[Stored data]

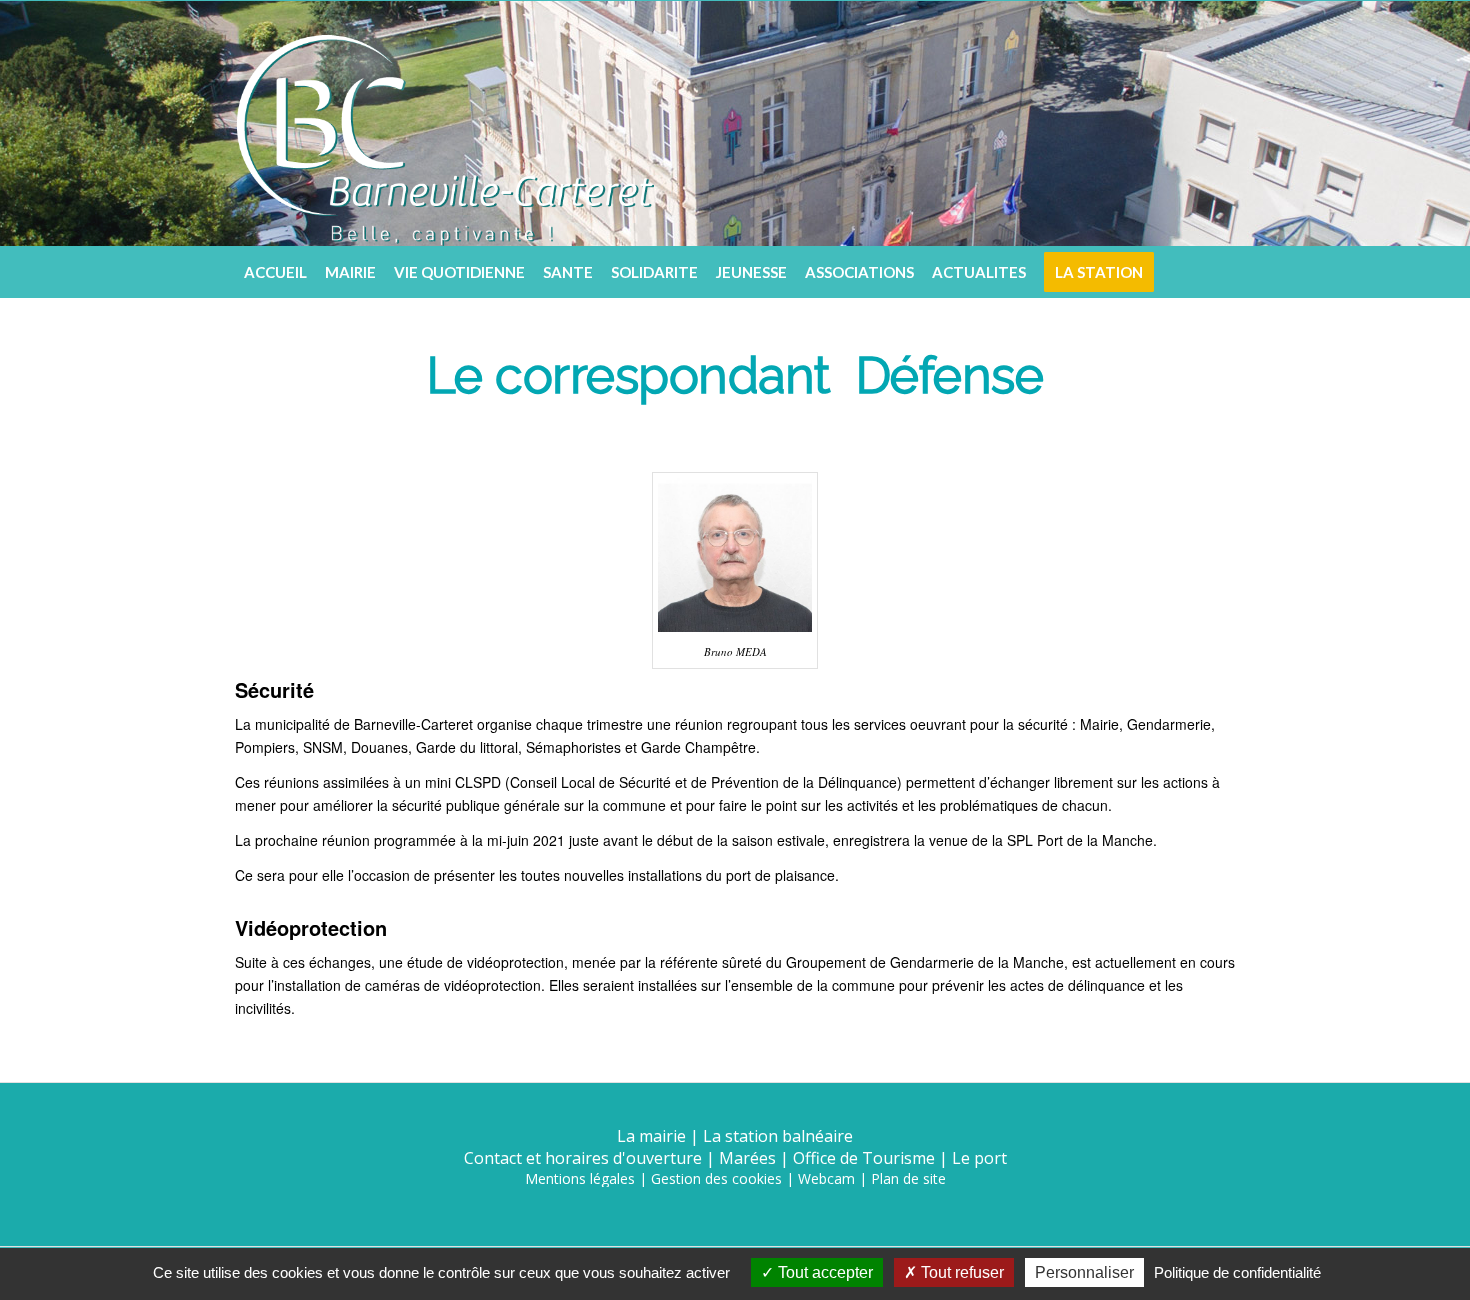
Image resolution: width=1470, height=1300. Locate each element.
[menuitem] (275, 272)
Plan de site (908, 1178)
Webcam (826, 1178)
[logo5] (444, 123)
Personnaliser (1084, 1272)
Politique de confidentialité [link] (1237, 1272)
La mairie (651, 1136)
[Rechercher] (1220, 272)
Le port (979, 1158)
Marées (747, 1158)
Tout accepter (823, 1272)
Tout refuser (960, 1272)
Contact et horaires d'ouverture (583, 1158)
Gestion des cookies (716, 1178)
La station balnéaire (778, 1136)
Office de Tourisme (864, 1158)
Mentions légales (580, 1178)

# Work to complete:
Reproduce every record exactly; images stay out.

# Response:
Image resolution: width=1470, height=1300. Locate each element.
[menuitem] (275, 272)
Plan de site (908, 1178)
Webcam (826, 1178)
[logo5] (444, 123)
Personnaliser (1084, 1272)
Politique de confidentialité [link] (1237, 1272)
La mairie (651, 1136)
[Rechercher] (1220, 272)
Le port (979, 1158)
Marées (747, 1158)
Tout accepter (823, 1272)
Tout refuser (960, 1272)
Contact et horaires d'ouverture (583, 1158)
Gestion des cookies (716, 1178)
La station balnéaire (778, 1136)
Office de Tourisme (864, 1158)
Mentions légales (580, 1178)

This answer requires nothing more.